Saved data entries:
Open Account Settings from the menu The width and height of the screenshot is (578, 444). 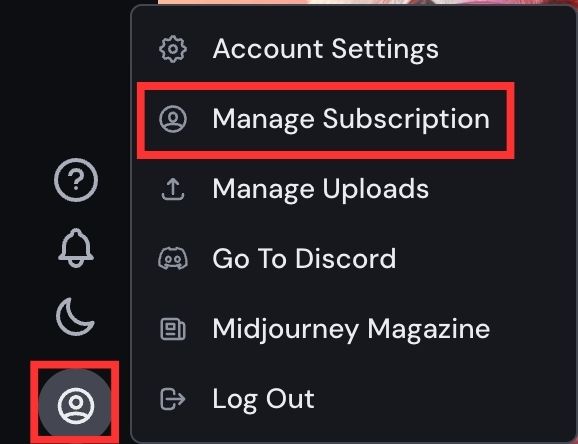(326, 49)
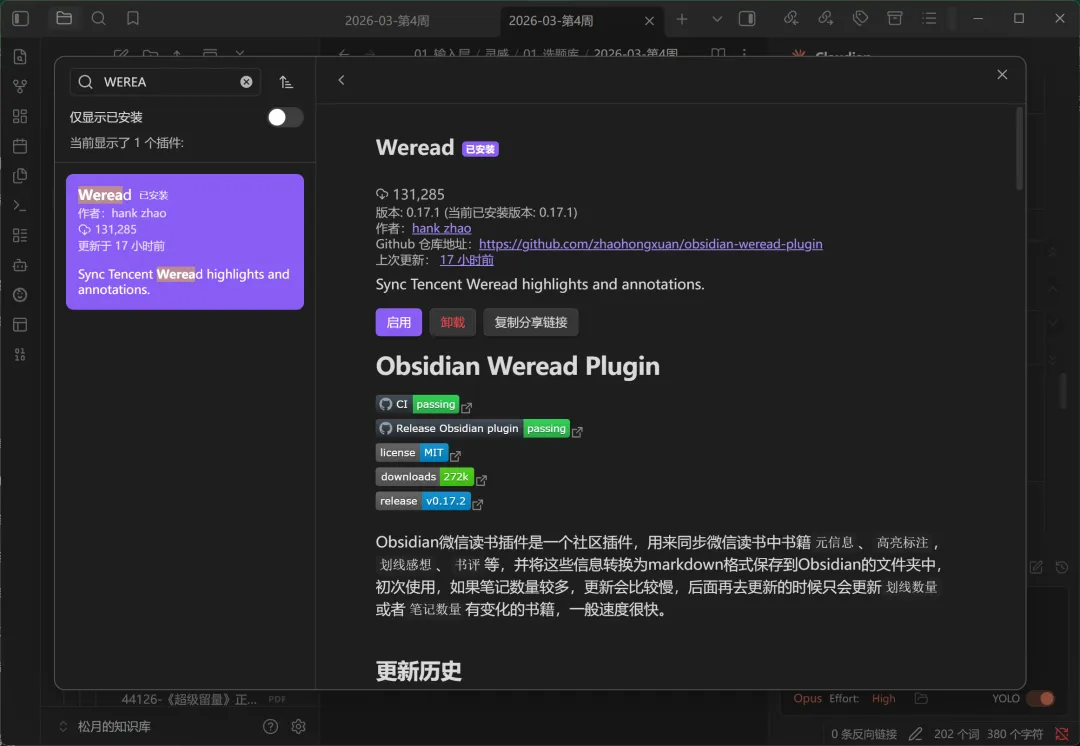Click the 卸载 button to uninstall Weread
The image size is (1080, 746).
452,322
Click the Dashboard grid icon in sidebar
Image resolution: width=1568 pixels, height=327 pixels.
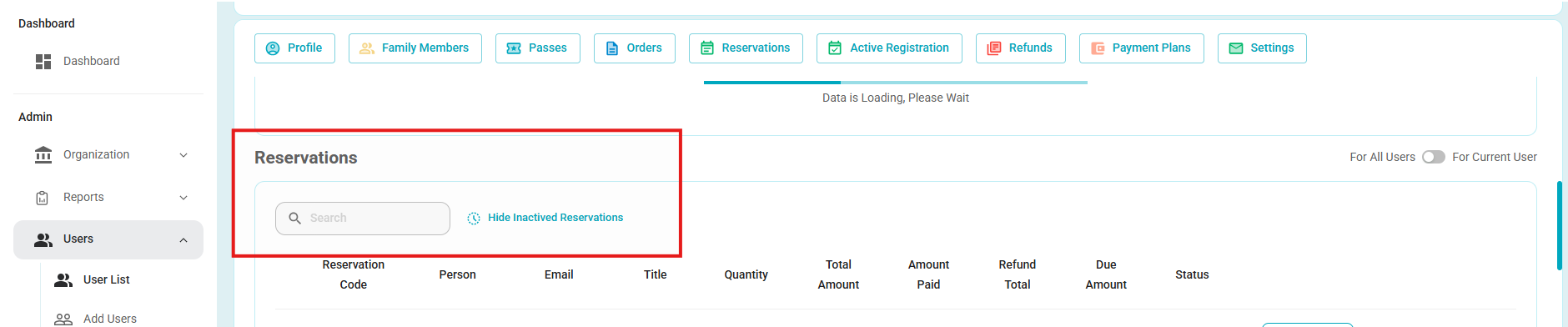(43, 62)
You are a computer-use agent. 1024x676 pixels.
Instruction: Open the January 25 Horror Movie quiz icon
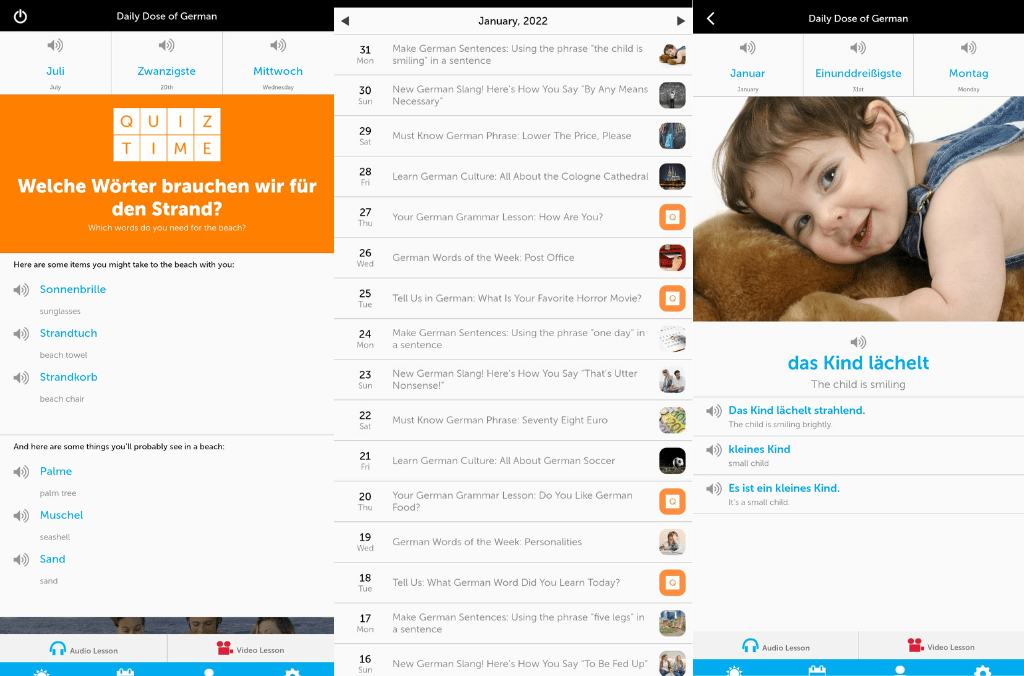click(x=672, y=298)
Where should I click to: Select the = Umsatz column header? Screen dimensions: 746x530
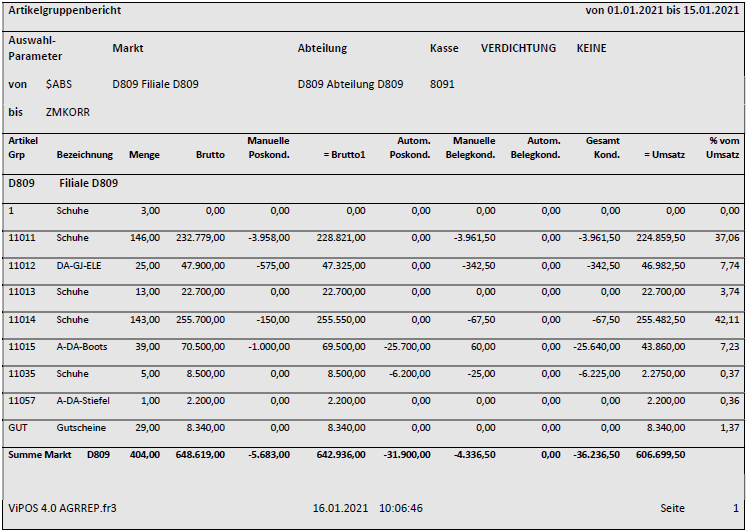664,155
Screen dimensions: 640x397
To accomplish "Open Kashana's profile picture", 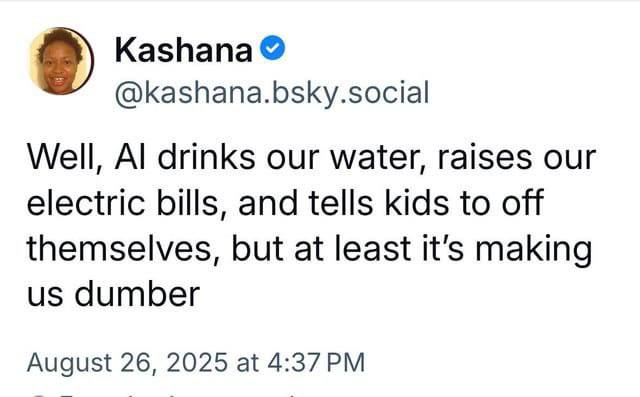I will click(60, 61).
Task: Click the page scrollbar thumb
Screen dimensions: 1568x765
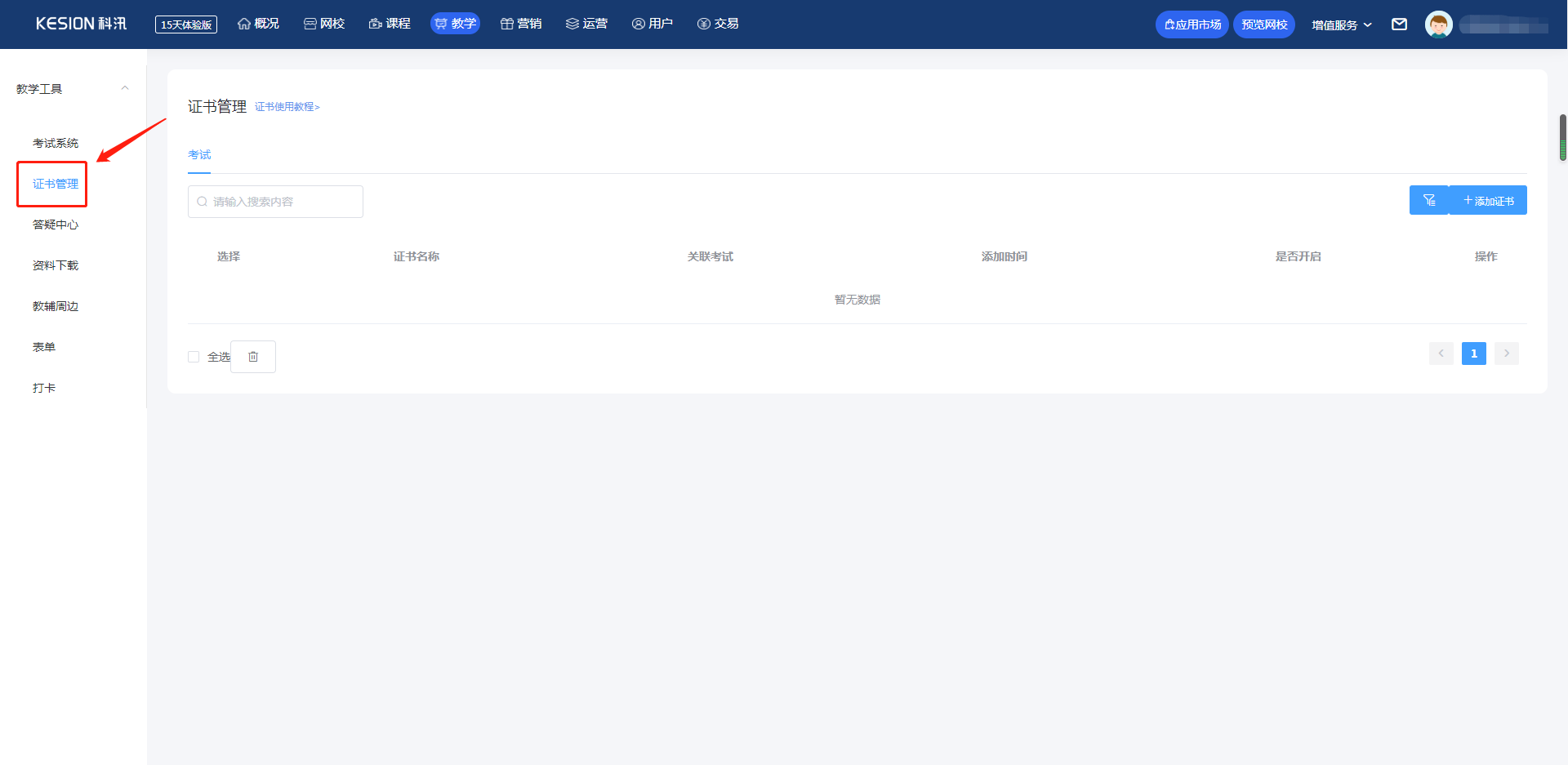Action: [1563, 137]
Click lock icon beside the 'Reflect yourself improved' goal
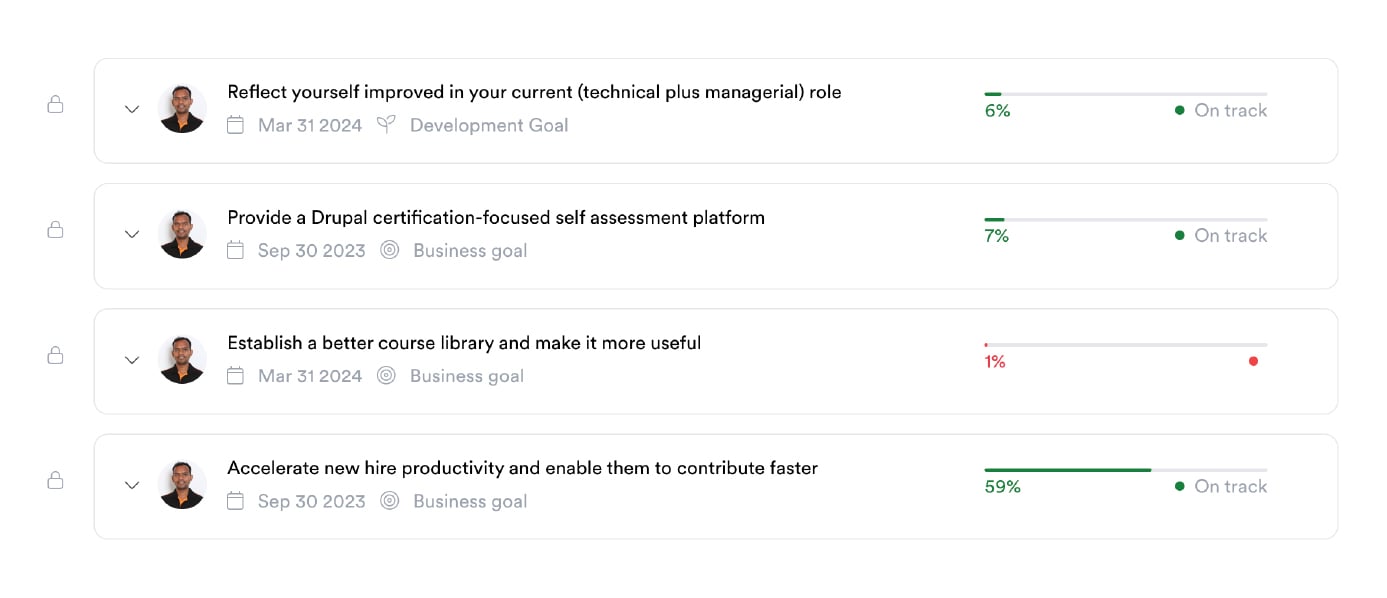The image size is (1387, 598). 56,104
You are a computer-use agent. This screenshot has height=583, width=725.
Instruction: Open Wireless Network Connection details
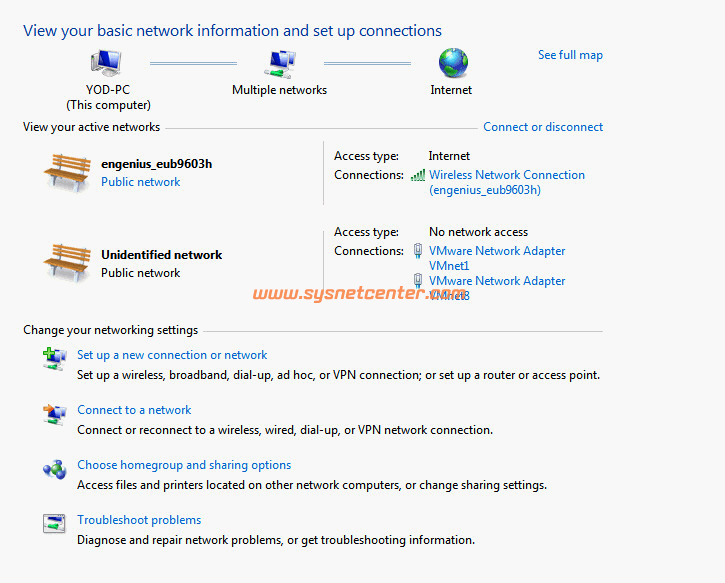coord(507,175)
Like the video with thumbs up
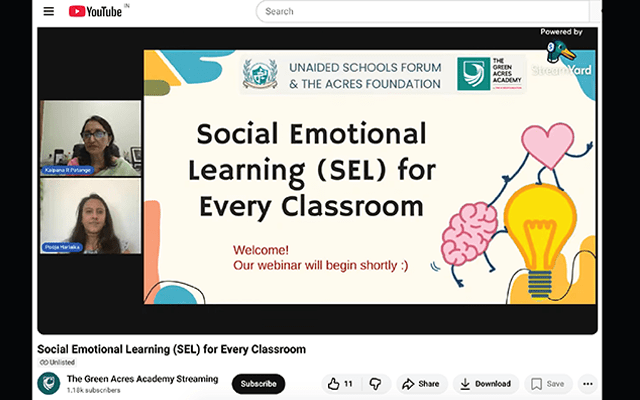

AIM OF THE TASK »
Which lines of the entries above contain the word "computer"? Copy each of them.

OUTPUT OF THE TASK »
You are a computer-use agent. 1024x676 pixels.
You are a computer-use agent. This screenshot has height=583, width=725.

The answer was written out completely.